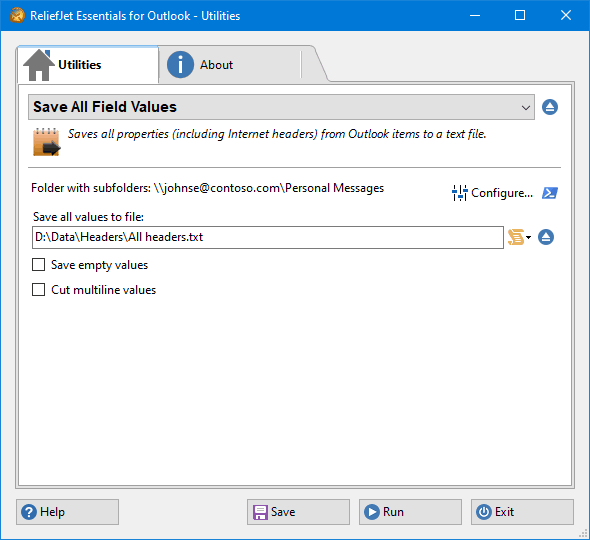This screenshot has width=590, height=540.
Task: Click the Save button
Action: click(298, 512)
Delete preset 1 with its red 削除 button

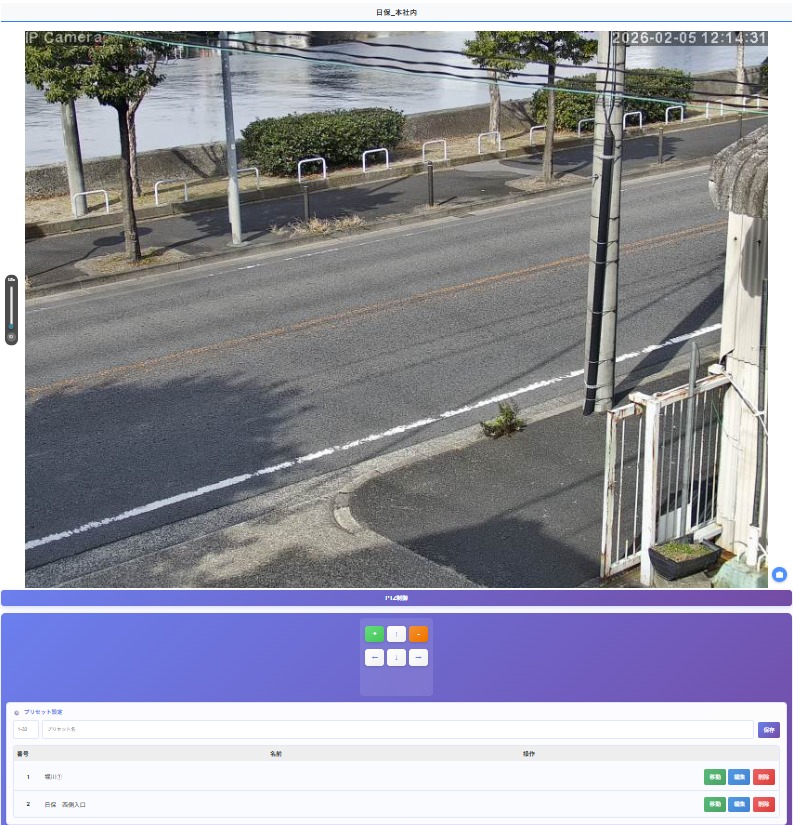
#####
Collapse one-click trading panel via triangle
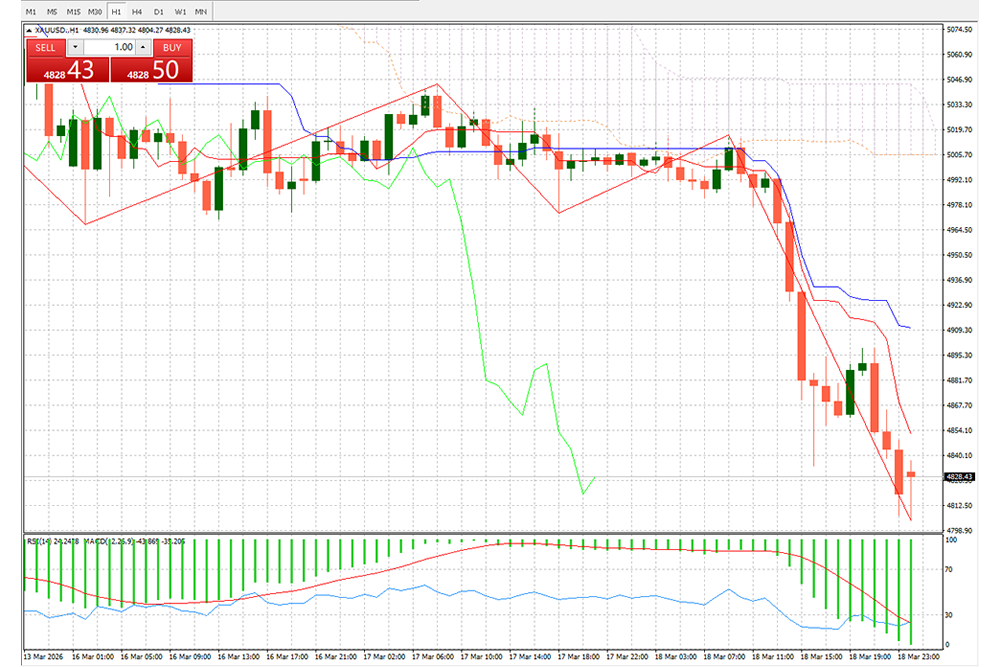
#####
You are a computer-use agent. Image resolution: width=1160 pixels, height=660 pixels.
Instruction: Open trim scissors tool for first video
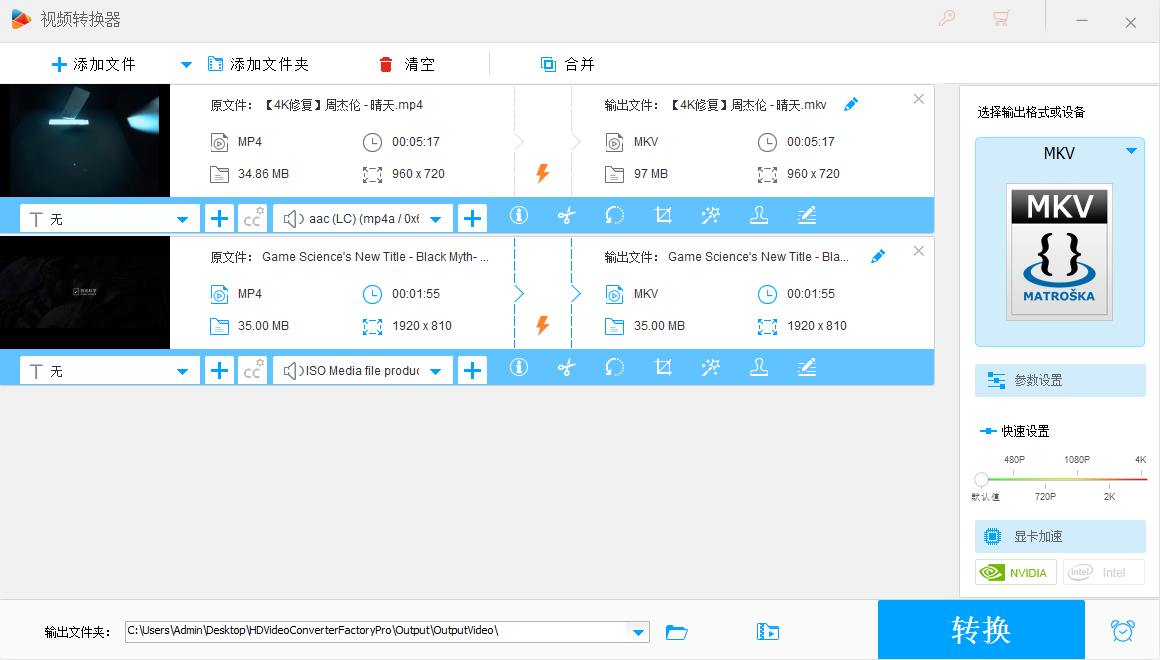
#####
To do → Print exactly the lines above, between the one holding "You are a computer-use" and the one holding "Instruction: Open trim", inclusive, and nothing besides.

Reply to the exercise →
You are a computer-use agent. Image resolution: width=1160 pixels, height=660 pixels.
Instruction: Open trim scissors tool for first video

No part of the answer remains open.